When a geologist or geophysicist wants to interpret the geological setting of a sedimentary basin being studied on seismic, what he/she first observes is the nature and behavior of the reflections through the whole seismic survey, and how they interrelate.
From the sedimentological point of view, sedimentary reflections on seismic can tell us about the depositional environment and regimes, because they mainly represent bedding planes corresponding to conformable changes in these aspects, meaning that we can extract information on:
- Energy Level during deposition
- Sedimentation Rates
- Environment of Deposition
- Input Source
- Degree in diagenesis
- Pore Contents (fluid fill and cement)
This is based on the assumption of a sufficient difference on acoustic impedance (velocity x density) causing the reflections to show us the difference in order to be able to detect them at the seismic scale. Let’s remember that the difference in acoustic impedance occurs when a reflection changes its level of energy because the sedimentary layers being represented by them, are located next to layers formed under different circumstances and from different materials and therefore, will reflect the variations on the travel velocities of the acoustic waves and the densities (change on materials).

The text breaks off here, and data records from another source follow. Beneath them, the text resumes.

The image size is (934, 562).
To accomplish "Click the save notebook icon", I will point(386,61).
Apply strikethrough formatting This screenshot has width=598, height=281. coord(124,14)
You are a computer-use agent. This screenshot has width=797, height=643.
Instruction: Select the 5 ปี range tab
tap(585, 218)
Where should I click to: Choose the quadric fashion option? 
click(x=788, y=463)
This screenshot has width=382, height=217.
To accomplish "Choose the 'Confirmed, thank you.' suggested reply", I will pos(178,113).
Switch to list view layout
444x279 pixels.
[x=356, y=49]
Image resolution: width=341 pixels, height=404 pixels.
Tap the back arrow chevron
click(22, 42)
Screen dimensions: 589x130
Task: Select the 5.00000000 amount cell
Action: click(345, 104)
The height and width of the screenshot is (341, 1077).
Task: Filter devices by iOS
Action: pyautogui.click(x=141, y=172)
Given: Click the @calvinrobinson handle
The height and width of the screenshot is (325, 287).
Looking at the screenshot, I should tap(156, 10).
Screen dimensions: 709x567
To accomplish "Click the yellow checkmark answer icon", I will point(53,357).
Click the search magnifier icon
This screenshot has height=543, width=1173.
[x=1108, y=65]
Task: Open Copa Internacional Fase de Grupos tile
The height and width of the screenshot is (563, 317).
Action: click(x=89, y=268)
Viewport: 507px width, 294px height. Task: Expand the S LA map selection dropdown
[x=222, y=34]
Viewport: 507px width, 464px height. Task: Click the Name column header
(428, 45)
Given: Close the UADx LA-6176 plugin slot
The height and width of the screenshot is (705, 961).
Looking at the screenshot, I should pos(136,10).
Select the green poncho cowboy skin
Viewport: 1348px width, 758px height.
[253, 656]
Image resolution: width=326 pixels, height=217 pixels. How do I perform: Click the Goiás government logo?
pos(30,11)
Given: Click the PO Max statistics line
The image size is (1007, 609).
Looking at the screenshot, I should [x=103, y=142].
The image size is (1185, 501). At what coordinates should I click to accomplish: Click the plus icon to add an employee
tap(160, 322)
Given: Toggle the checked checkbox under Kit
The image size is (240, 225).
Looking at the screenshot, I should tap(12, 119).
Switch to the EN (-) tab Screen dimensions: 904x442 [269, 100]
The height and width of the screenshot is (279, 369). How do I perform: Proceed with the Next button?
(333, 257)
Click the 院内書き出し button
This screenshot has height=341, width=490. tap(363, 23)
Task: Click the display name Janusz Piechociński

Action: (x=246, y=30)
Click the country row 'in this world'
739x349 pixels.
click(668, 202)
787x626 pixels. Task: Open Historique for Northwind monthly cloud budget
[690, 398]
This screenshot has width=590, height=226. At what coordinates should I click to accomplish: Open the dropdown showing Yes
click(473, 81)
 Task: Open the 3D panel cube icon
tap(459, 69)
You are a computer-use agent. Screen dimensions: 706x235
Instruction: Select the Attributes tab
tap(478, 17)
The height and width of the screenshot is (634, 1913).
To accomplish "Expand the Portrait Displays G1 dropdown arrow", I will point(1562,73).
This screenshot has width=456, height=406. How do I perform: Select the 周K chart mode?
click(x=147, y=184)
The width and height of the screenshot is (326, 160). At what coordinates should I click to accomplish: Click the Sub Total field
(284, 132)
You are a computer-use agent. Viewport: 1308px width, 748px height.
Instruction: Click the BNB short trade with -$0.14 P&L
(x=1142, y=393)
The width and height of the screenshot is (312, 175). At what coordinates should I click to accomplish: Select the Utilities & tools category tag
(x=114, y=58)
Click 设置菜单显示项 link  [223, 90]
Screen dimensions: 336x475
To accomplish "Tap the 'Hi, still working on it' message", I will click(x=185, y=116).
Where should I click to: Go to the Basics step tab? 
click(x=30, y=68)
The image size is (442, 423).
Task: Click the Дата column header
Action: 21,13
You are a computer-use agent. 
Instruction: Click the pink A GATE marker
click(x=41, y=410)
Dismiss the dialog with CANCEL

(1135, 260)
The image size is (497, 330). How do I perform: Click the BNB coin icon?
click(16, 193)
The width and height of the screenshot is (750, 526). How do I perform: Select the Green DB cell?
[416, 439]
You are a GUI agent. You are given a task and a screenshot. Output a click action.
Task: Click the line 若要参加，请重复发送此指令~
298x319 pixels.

We can observe and study features like the Reflection Configuration (geometrical relationships between reflections), the Reflection Continuity (which describes continuity of layers and therefore helps to synthetize a depositional environment), the Reflection Amplitude (provides measures for reflection strenghth which is directly related to lithology contrasts, bedding spacing and fluid contents), and the Reflection Frequency (for estimations of bed thickness and possibly fluid contents).
By doing this, we can interpret and “divide” the seismic reflections in a wider context, into external and internal form of groups of reflections, many times referred as Seismic Facies.
When we define the seismic facies, it is much easier to have a better idea and be more certain of the possible choice of a depositional environment that could have created all these layers being reflected, and therefore, a spatial idea of there the input source and the complete geological setting for a better definition of the possible parts of the petroleum system being recorded.
The essential elements of a petroleum system include the following:
• Source rock
• Reservoir rock
• Seal rock
• Overburden rock
Petroleum systems have two processes:
• Trap formation
• Generation–migration–accumulation of hydrocarbons
These essential elements and processes must be correctly placed in time and space so that organic matter included in a source rock can be converted into a petroleum accumulation.
A petroleum system exists wherever all these essential elements and processes are known to occur or are thought to have a reasonable chance or probability to occur.